Coma (Miniseries) (2012)

A gripping thriller which probably will resonate more with those who haven’t already been exposed to the better feature film version.

Published on October 30, 2012

Coma (2012)

Cast: Ellen Burstyn, Richard Dreyfuss, James Woods, Geena Davis, Steven Pasquale, Lauren Ambrose
Producers: Ridley & Tony Scott
Studio: Warner TV/Sony Pictures 40213 [10/30/12]
Video: 16:9 color
Audio: English DD 5.1, PCM stereo
Subtitles: English, English SDH, French
Length: 160 minutes (2 parts)
Rating: ***½

I haven’t seen Michael Crichton’s original theatrical motion picture of Coma with Genevieve Bujold, Michael Douglas and Tom Selleck and was impressed to see the list of leading actors involved in this Warners TV miniseries, as well as Ridley Scott’s involvement. Both films are based on a 1977 medical mystery book by Robin Cook. The DVD certainly kept up a high level of suspense and horror—making it appropriate for this time of year—but there are a number of things wrong with it and online opinions seem to run that most people would be better off viewing the original movie. I didn’t even realize at first that this was a miniseries—though I wondered why it was in two parts. Then the unexplained fades to black right after cliff-hanging moments made it clear to me. At least one is kept free of the commercial breaks. And talk about cliff-hangers; they really found one for the ending of Part One!

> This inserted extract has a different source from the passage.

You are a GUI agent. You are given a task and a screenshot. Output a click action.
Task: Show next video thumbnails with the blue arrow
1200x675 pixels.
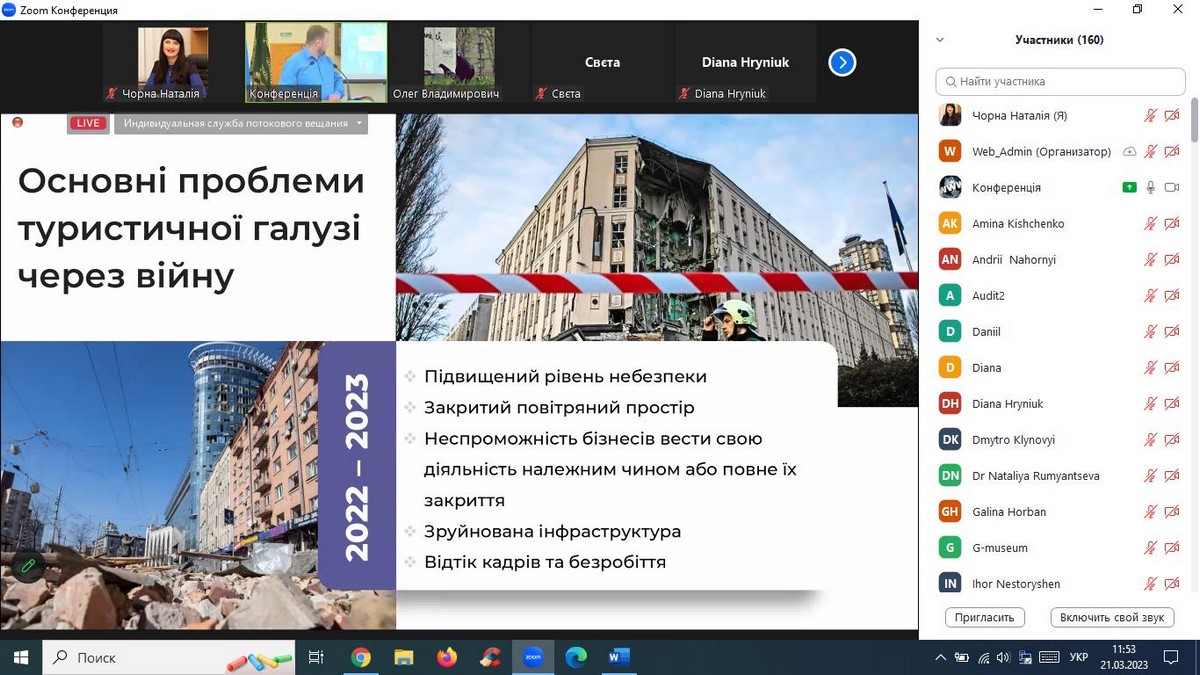[842, 63]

Ambrose stars as Susan Wheeler, a medical student who discovers that something sinister may be going on in the Peachtree Memorial hospital where she works. Although it is extremely rare for a patient in the operating room to suddenly go into a coma after routine procedures, that has been happening frequently at the hospital. She begins to investigate on her own, and at first is disciplined by the young doctor who is her instructor, but who later aids her in uncovering the truth about the coma situation. Of course a romantic relationship is suggested between the two, but there is little to make it seem believable.

The coma sufferers are transferred immediately to the mysterious Jefferson Institute, which Wheeler visits three times (too many). In the futuristic facility she discovers terrible hi-tech medical experiments and horrors, and on her final visit her life is endangered in the bang-up conclusion. There didn’t seem any need for the sub-plot of the psychopath who was threatening her and chasing her thru the facility trying to kill her. One thing any viewer of this will appreciate is that smellavision was a failure.

The transfer is excellent; I didn’t realize until I looked at the box that this was a Blu-ray. There’s not much use of the 5.1 surround, and some of the dialog is a bit unintelligible. After running one exchange three times with the volume turned higher each time, I finally brought up the English subtitles to learn what they were saying.